Kallar had always been a large boy, with broad shoulders and strong muscles. He’d known from quite an early age that his father had decided to apprentice him off to a smith, and he had no problem with that. He did have some suspicions about the old man’s motives – he said it was just the best way that Kallar could help provide for his younger siblings, and that was true, but Kallar also suspected that the man was worried that one day very soon Kallar would lose his fear of the old man, and beat the living crap out of him.
In point of fact, Kallar wasn’t at all afraid of his father, but neither did he harbour any ambition to thrash the man. His dad hadn’t hit them more than they deserved, and didn’t seem to take pleasure in doing so, and as far as Kallar was concerned, that was fair enough. He held no grudges.

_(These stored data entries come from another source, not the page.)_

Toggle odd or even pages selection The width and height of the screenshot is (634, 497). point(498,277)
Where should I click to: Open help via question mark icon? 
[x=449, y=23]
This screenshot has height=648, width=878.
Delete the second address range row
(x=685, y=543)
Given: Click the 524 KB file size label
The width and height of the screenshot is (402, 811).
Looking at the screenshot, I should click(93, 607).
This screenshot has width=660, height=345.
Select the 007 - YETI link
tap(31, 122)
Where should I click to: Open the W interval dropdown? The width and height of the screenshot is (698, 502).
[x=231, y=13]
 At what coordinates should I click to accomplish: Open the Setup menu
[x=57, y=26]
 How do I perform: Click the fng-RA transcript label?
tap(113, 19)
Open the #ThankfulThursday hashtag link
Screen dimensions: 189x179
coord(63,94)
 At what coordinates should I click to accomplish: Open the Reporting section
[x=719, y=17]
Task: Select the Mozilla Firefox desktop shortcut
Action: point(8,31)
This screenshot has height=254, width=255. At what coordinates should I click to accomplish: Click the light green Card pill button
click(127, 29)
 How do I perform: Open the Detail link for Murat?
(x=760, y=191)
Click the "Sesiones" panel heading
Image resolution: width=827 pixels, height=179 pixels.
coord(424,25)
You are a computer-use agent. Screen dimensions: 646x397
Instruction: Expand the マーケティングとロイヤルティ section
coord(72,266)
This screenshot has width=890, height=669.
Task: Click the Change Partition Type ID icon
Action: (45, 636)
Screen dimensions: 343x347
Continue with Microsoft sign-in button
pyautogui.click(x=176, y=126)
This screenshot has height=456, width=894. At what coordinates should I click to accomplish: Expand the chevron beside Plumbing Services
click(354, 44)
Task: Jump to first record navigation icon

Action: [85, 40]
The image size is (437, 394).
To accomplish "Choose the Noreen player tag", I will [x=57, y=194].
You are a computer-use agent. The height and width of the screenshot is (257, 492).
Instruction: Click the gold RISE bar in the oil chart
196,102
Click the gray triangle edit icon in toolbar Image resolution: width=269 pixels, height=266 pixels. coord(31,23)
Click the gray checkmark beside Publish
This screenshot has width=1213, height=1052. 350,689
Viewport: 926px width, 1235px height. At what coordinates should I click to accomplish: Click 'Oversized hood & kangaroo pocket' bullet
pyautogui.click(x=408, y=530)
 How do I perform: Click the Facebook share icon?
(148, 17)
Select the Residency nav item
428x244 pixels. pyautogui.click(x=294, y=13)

Unfortunately, the local priest was an acolyte of Bekkuar, the god of families, who firmly believed that all children were not to be trusted, and had filled his father’s head with this nonsense too. Kallar had tried reasoning with the man, and failed, and had eventually decided to simply prove him wrong, and wait for the old man to realise his error.
Heavy thoughts for a sixteen year old, to be sure, but when you’re the oldest of eight with no mother and a father who works every hour of daylight the gods send, you learn responsibility swiftly and thoroughly. If his dad wanted him to be a smith, he’d be the best damned smith he could be. It was that simple.